- [Text excerpt]
_ _ _

Last week, the CDC revised its guidance regarding mask wearing for vaccinated Americans, as well as for children and teachers in K-12 educational institutions. Much ink has been already spilled about this recommendation, and the debates about whether masking children is abusive or not masking them is criminal have been fierce.
One angle that has been sorely lacking in the discourse surrounding kids and masks is a discussion of trade-offs. This is always hard when it comes to assessing risk to kids; the idea of any child, anywhere, suffering disease, injury or death is very difficult to fathom. We’d rather not think about it. When we do think about it, we feel moved to do whatever we possibly can, no matter how small or inconvenient, to prevent any child from being hurt. This is normal and good: we are built to become beside ourselves at the thought of children suffering. The human species has endured in no small part because adults are highly motivated to care for their young for a very long time.
But I think it is crucial to match the commendable impulse to protect children with a rational assessment of trade-offs: there are consequences for any action. What are we missing when we implement a particular policy? When we go down a particular path, what are we necessarily giving up?
I have two daughters, 8 and 4, who have worn masks at school and daycare for the past year. I have also been teaching in a masked preschool/elementary environment, in person, since last June. And both my personal experience and my professional knowledge make it plainly clear that masks are not zero-cost.
Masks require additional time and attention, and if you know kids (or parents!) you know that these two assets are already in grievously short supply. They are one more thing to purchase, keep track of and maintain. Both my kids and my students have been very responsible about masking, but the damn things still slide down, or get misplaced, or need washing, or are forgotten. Masks require additional time and labor. In the classroom, I spend about 10% of my time interacting with kids on something mask-related. It's not a huge amount of time, but it's not insignificant.

_ _ _

(Stored items)

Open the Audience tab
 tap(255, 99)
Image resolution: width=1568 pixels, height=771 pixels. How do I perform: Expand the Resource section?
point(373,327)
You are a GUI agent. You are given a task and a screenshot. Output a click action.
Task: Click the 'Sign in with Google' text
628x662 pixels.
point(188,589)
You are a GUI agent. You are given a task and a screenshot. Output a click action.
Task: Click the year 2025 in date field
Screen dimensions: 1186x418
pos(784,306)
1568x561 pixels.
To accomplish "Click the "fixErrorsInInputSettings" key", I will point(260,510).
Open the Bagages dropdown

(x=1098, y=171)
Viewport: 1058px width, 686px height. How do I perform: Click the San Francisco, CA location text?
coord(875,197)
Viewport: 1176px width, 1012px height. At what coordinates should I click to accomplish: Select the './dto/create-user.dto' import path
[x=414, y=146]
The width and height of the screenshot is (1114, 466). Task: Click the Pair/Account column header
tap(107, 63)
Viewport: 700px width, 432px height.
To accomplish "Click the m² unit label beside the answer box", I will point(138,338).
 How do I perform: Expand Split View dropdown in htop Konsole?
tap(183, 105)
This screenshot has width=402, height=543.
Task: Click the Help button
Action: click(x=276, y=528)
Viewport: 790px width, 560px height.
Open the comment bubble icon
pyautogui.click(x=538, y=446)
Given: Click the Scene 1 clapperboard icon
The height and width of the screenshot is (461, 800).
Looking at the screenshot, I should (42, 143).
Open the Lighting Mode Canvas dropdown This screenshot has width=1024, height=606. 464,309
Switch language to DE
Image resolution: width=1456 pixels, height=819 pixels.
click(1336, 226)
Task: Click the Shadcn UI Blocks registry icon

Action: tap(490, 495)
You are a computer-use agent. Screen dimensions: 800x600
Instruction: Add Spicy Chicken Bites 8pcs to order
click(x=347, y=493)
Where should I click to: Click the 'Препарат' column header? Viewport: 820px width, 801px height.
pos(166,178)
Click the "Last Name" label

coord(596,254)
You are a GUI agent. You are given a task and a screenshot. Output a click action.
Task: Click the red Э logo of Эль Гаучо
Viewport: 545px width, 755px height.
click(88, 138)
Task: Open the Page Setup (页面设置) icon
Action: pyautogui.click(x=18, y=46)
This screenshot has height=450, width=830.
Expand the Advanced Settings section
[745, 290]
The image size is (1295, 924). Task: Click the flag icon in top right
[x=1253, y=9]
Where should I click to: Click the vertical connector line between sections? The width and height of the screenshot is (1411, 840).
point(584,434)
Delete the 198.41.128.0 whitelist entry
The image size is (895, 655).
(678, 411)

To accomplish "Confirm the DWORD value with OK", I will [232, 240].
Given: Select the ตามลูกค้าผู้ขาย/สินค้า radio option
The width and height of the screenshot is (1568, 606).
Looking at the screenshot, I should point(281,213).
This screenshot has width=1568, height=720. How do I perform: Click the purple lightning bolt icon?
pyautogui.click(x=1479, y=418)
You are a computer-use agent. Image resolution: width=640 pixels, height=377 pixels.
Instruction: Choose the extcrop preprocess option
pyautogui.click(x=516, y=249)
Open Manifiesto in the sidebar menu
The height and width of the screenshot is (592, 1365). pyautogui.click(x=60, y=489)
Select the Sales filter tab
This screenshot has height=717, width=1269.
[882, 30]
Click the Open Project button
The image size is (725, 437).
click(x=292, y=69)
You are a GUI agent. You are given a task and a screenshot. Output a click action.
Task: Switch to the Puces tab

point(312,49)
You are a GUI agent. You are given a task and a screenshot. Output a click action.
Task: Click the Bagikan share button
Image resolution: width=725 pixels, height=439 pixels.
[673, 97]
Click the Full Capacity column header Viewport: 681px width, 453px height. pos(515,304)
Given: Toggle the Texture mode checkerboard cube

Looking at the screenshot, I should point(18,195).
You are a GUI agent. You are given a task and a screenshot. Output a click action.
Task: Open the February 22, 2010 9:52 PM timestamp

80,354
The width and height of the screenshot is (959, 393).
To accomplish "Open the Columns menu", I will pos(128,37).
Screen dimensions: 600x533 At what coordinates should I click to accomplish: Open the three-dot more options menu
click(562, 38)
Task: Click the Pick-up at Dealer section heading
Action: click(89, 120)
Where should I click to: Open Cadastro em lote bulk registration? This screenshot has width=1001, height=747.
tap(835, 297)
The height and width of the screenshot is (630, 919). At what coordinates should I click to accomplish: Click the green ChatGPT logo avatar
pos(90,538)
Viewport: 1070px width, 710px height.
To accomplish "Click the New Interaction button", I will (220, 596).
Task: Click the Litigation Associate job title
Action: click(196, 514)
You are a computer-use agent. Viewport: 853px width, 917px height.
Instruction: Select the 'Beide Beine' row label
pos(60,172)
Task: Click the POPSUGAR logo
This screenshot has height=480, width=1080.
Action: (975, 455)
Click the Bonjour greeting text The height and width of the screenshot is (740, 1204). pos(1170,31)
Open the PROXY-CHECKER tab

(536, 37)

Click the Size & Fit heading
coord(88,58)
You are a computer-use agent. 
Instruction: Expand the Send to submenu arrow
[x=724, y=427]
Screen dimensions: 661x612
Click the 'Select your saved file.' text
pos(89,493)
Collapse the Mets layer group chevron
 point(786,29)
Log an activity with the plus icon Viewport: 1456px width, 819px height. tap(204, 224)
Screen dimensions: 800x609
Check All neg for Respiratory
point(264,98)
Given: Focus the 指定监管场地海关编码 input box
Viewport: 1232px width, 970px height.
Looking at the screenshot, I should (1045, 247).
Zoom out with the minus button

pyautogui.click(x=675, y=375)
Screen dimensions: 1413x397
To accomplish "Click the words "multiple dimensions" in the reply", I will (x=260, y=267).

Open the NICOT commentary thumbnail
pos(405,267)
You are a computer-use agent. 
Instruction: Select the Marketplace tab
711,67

_ _ _

Continue the essay on masking children at school, picking up after its final sentence.

- [Output for this exercise]
Masks make talking to people harder. In a quiet room with other adults, this is not an insurmountable obstacle, but in a classroom with kids, this is a significant difficulty. Masks dampen the sound of the human voice by as much as 20 decibels. In a classroom that is already noisy and unavoidably “busy”, this can make it very hard to hear the person speaking. Masks also obscure the physical cues that we might use to both decipher someone else’s speech and make our own words clearer.
As a teacher, I have a much harder time talking to kids (and I'm in preschool, so I do not lecture groups). I often have to get closer and physically touch kids to get their attention or communicate things. The things I say have to be simpler, which negatively affects the complexity of the language that I can model for them. When kids talk to me I sometimes miss what they say. I often have to ask them to repeat themselves, which makes everyone feel frustrated. It also takes me longer to discern how a child is feeling or what they are thinking. This makes it harder for me to figure out what kids know now and what they might need to know next. Masks make it harder for me to know who my students are as learners.
When kids talk to each other, they have to be louder. They often misunderstand or simply do not hear each other. It's harder to collaborate and easier to fight. Kids get frustrated and give up on their peers a lot more easily. It's much harder for younger kids to make friends — largely, I think, because masks make it harder to tell people apart. I have noticed that kids take longer to learn others’ names. Both my co-teacher and I have always gone by our first names with our students, and this has never been a problem. This past year, though, most of our students have been calling us “teacher.” With masks on, we’re just another adult body in the room.
Because kids can't easily hear each other’s words, or use their faces to communicate, emotions become bigger. You see this happen in pre-verbal children: toddlers have huge reactions not just because their emotional regulation is immature, but also because, in the absence of words they can communicate, they need to make sure they are understood. When you can’t articulate the case for wearing a particular pair of shoes, you will put your energy into objecting loudly and persistently to all the undesirable pairs. Masks limit children’s ability to use verbal communication, so they begin acting younger. This makes them feel less competent and capable, which affects their ability to learn.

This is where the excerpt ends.